"Abubakar" <em**********@y ahoo.comwrote in message
news:Of******** ******@TK2MSFTN GP05.phx.gbl...
Ok, can u tell me what does the following means:
"The system only does marshalling for system messages (those in the range
0 to (WM_USER-1)). To send other messages (those >= WM_USER) to another
process, you must do custom marshalling."

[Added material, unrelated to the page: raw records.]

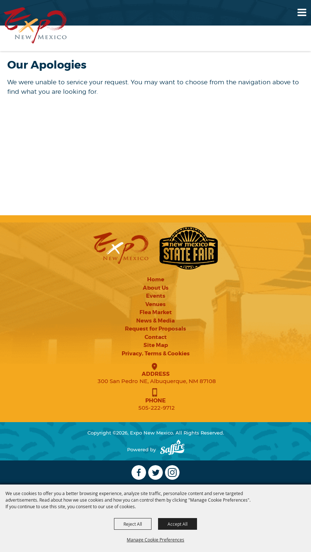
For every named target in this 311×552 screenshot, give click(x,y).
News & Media (155, 320)
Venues (155, 304)
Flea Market (155, 312)
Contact (156, 337)
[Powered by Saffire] (172, 450)
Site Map (155, 345)
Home (155, 279)
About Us (156, 288)
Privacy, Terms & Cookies (156, 353)
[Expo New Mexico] (35, 25)
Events (155, 296)
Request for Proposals (155, 328)
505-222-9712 (156, 407)
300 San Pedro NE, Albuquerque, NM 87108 (157, 381)
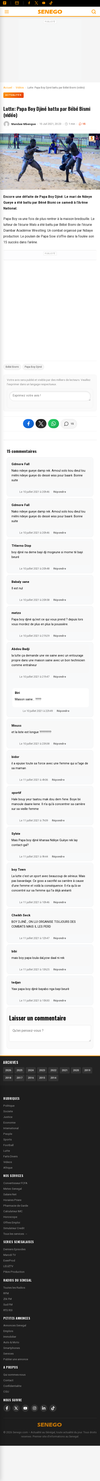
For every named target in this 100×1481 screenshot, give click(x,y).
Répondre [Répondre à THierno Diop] (59, 568)
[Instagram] (34, 1408)
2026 (8, 1070)
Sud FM (8, 1304)
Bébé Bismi (12, 366)
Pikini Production (13, 1271)
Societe (8, 1111)
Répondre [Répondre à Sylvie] (58, 856)
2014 (53, 1077)
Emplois (8, 1331)
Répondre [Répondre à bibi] (59, 969)
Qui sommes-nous (14, 1374)
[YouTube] (43, 3)
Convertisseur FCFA (15, 1183)
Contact (8, 1380)
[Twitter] (36, 3)
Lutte (6, 1150)
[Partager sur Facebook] (28, 423)
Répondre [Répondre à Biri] (63, 710)
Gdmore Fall (20, 464)
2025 (19, 1070)
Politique (8, 1105)
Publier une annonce (15, 1359)
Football (8, 1145)
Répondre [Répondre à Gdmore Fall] (59, 491)
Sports (7, 1139)
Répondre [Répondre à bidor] (58, 779)
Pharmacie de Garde (15, 1205)
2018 (8, 1077)
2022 (53, 1070)
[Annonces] (5, 3)
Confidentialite (12, 1386)
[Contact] (17, 3)
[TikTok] (52, 1408)
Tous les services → (15, 1233)
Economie (9, 1122)
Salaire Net (10, 1194)
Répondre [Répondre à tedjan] (59, 1000)
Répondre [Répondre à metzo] (59, 635)
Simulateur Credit (13, 1228)
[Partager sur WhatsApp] (53, 423)
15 (82, 123)
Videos (7, 1162)
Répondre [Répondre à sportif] (58, 820)
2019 (87, 1070)
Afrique (7, 1167)
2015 (42, 1077)
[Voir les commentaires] (69, 424)
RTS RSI (8, 1310)
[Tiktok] (51, 3)
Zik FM (7, 1298)
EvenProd (9, 1260)
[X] (16, 1408)
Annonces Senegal (14, 1325)
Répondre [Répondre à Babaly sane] (59, 599)
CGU (6, 1391)
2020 (76, 1070)
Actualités (13, 95)
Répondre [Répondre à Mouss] (59, 743)
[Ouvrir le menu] (7, 11)
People (7, 1133)
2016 (31, 1077)
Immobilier (9, 1336)
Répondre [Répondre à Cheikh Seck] (59, 938)
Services (8, 1353)
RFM (6, 1293)
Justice (7, 1117)
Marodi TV (9, 1254)
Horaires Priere (12, 1200)
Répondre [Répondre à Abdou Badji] (59, 676)
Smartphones (11, 1348)
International (11, 1128)
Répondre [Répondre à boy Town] (59, 902)
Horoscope (10, 1216)
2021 (65, 1070)
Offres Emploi (11, 1222)
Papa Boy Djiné (33, 366)
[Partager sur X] (41, 423)
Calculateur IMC (13, 1211)
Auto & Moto (11, 1342)
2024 (31, 1070)
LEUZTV (8, 1266)
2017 (19, 1077)
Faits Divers (10, 1156)
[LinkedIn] (43, 1408)
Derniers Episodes (14, 1249)
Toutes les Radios (14, 1287)
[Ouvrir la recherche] (93, 11)
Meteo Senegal (12, 1188)
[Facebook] (29, 3)
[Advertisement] (50, 51)
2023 (42, 1070)
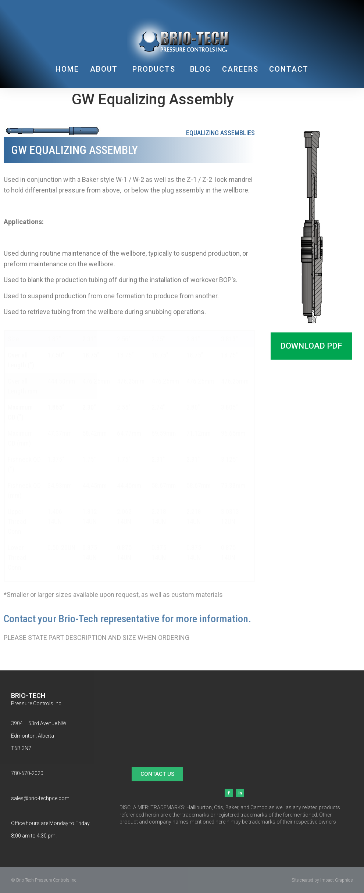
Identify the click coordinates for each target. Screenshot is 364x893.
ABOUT (106, 69)
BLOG (200, 69)
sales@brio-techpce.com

The issue has to do with pointers.
The "w" and "l" parameters of a message will be the same on the sending and
receiving sides. Sometimes, one of those parameters which is defined to be a
simple unsigned quantity is used to pass an address as in the case of
WM_SETTEXT.
Because applications do not share their address spaces, a pointer in one
application is meaningless to another. So if Windows didn't handle it as a
special case, you couldn't send a WM_SETTEXT message across a process
boundary.
What the documentation is (almost <g>) telling you here is when you send a
message with a pointer in one of the messages with a value less than
WM_USER, that windows will pass the data as well as modifying the pointer on
the receiving side so that the receiver can access it.
Of course, in order for Windows to do this it needs to know which parameters
are pointers in which messages. Those messages are roughly the ones which
were defined in Windows 3.1.
For your own message, or many of the common controls introduced after 16 bit
Windows, you need to marshal the data.